DATA SCIENTIST at Centro
We’re here to ensure the advertising industry and the people in it are healthy and engaging positively and effectively with those around them. We’re here, ultimately, to improve the lives of people working in the media industry. And we take our responsibility seriously.
ABOUT THE TEAM
Centro’s technology focuses on improving and streamlining digital media logistics for online advertising. The Data Science team at Centro focuses on extracting actionable insights from data and building Machine Learning algorithms using large amounts of data. We aim to derive meaning from our data enabling us to run our business better and equip our clients to advertise smarter. As part of our Data Science team, you will be working with product managers, engineers, and business stakeholders to bridge the gap between raw data and making informed decisions.
ABOUT THE ROLE
We are looking for a Data Scientist who has experience in building machine learning algorithms in distributed environments such as Amazon EMR. The ideal candidate will have a passion for discovering patterns from large data sets and working with internal stakeholders to understand the business problems. The candidate will have experience working with distributed data processing tools and infrastructure including MapReduce, Hadoop, Hive, Spark, AWS and EMR.
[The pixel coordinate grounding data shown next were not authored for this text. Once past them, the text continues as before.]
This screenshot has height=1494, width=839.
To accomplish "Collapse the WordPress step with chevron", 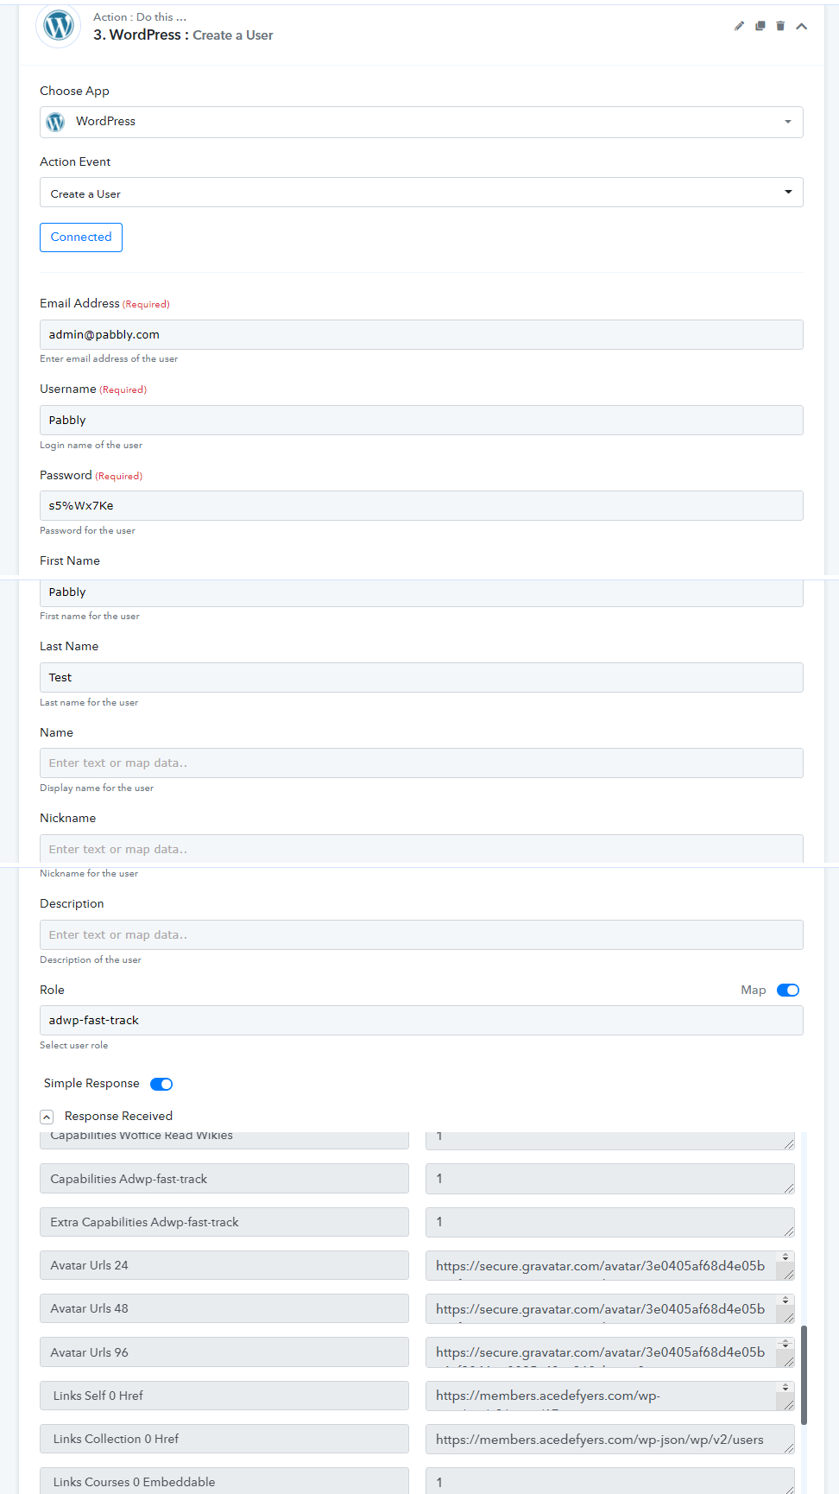I will point(801,26).
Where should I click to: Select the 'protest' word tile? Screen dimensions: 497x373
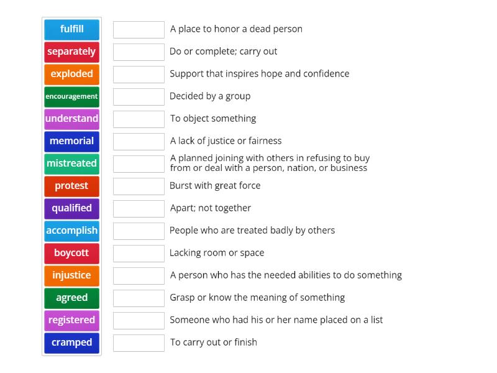pos(71,186)

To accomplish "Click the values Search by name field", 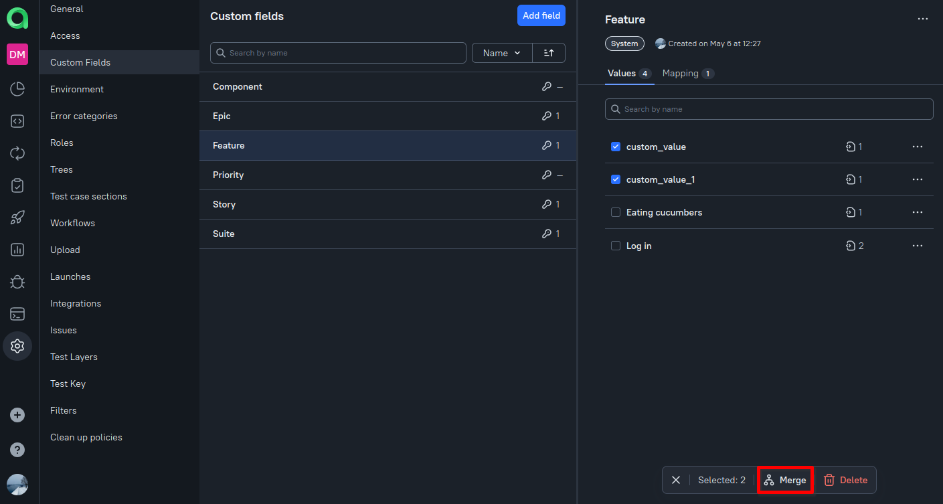I will click(769, 109).

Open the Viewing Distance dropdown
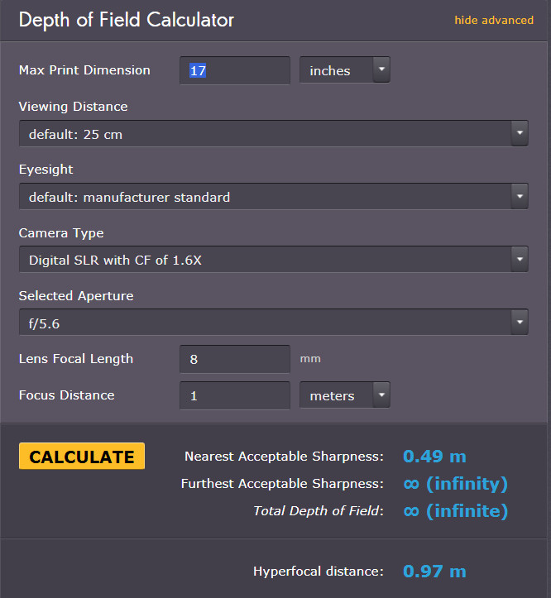pyautogui.click(x=274, y=133)
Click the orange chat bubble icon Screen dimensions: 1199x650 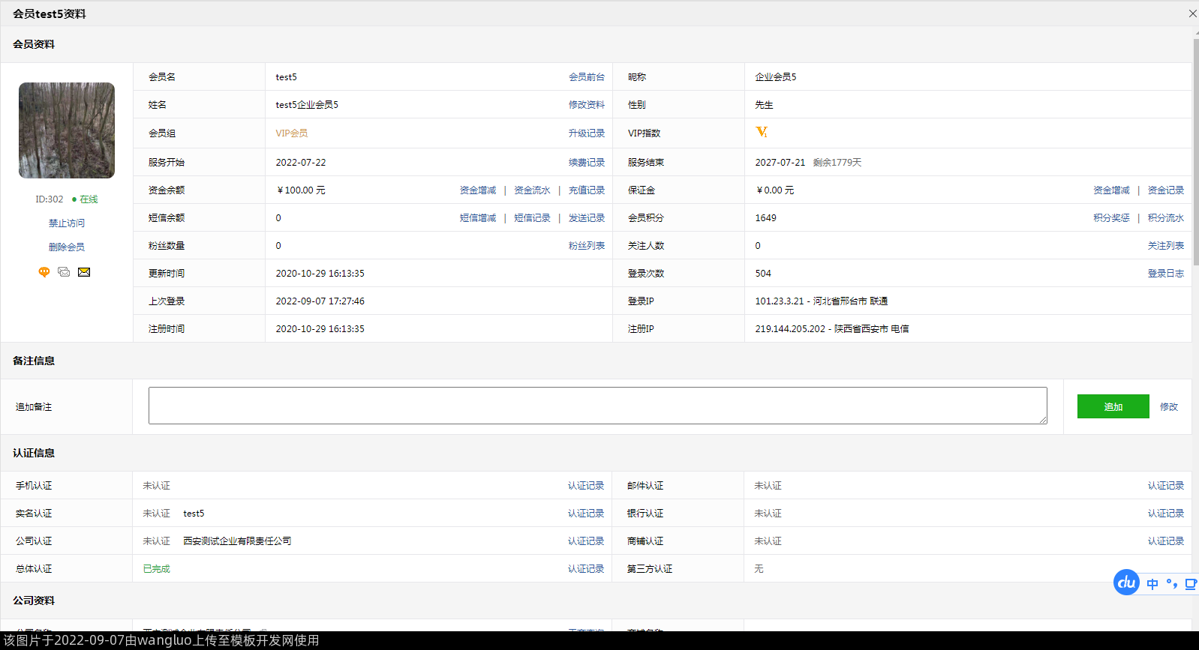[44, 272]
- Understand pros and cons of different machine learning tools (e.g. MLlib, scikit-learn, Amazon SageMaker) and recommend which one to use for a given problem
- Analyze steps involved in training a machine learning algorithm and break down into steps that can process terabytes of data in a distributed environment. This will involve analyzing vast amounts of data, generating features that are relevant to the problem, and running Spark jobs to pre-process the data that can be used to train the learning algorithm
- Analyze results from these steps and fine-tune model parameters iteratively to improve efficiency and accuracy
- Compile final outputs of the algorithms and present to stakeholders in a way that is comprehensible by non-technical audience
- Write complex queries in relational databases and Big Data (Spark/Hadoop) clusters
- Understand the business logic behind the data structure and nuances of the data. Understand the relationships among disparate data sources including where they come from and what they represent
- Understand behind-the-scenes steps of machine learning algorithms and do not treat them as black boxes. Know pros and cons of different machine learning practices. Select the most appropriate algorithm for a given task and explain why a particular algorithm is better than others to solve the problem
- Create data visualizations to tell the story from the data. Understand what types of visualizations are appropriate for the audience
- Collaborate with Product Operations team to set up environments needed for the data science team. Communicate effectively on what is needed and brainstorm with them to explore the best solution for a given problem
- Collaborate with Product, Engineering and QA teams in productizing proof-of-concept machine learning algorithms
- Possess business savviness and understand the business problem before formulating solutions. Identify which data is relevant to solve the problem and propose solutions
- Proactively seek opportunities to help predict the outcomes of business decisions and mitigate potential threats to the business. Communicate the benefits of the use of data in making informed decisions to business stakeholders. Manage expectations and explain existing technical limitations in a manner all stakeholders can understand
YOU ARE RIGHT FOR THE JOB IF:
- You have at least 2 years of experience working with machine learning algorithms in a distributed environment using large-scale data processing tools
- Your education background and relevant work experience demonstrate a mixture of math, statistics, and data engineering
- You are able to code in Python and R
- You can extract data on your own and prepare a large data set to train a machine learning algorithm
- You feel comfortable working with data that is sometimes incomplete, or messy…or both.
- You don’t make assumptions about the data yourself. Instead, you are willing to work with others to get a clear understanding of the context around the data
- You possess business acumen and curiosity to learn Centro’s business operations
- You don’t limit yourself to how things are done today. You instead focus on the best ways to create value
- You have experience working in Ad Tech and are familiar with data from ad servers such as DoubleClick
Centro is an Equal Opportunity Employer and does not discriminate against any employee or applicant on the basis of race, gender, age, disability or any other basis protected under the law.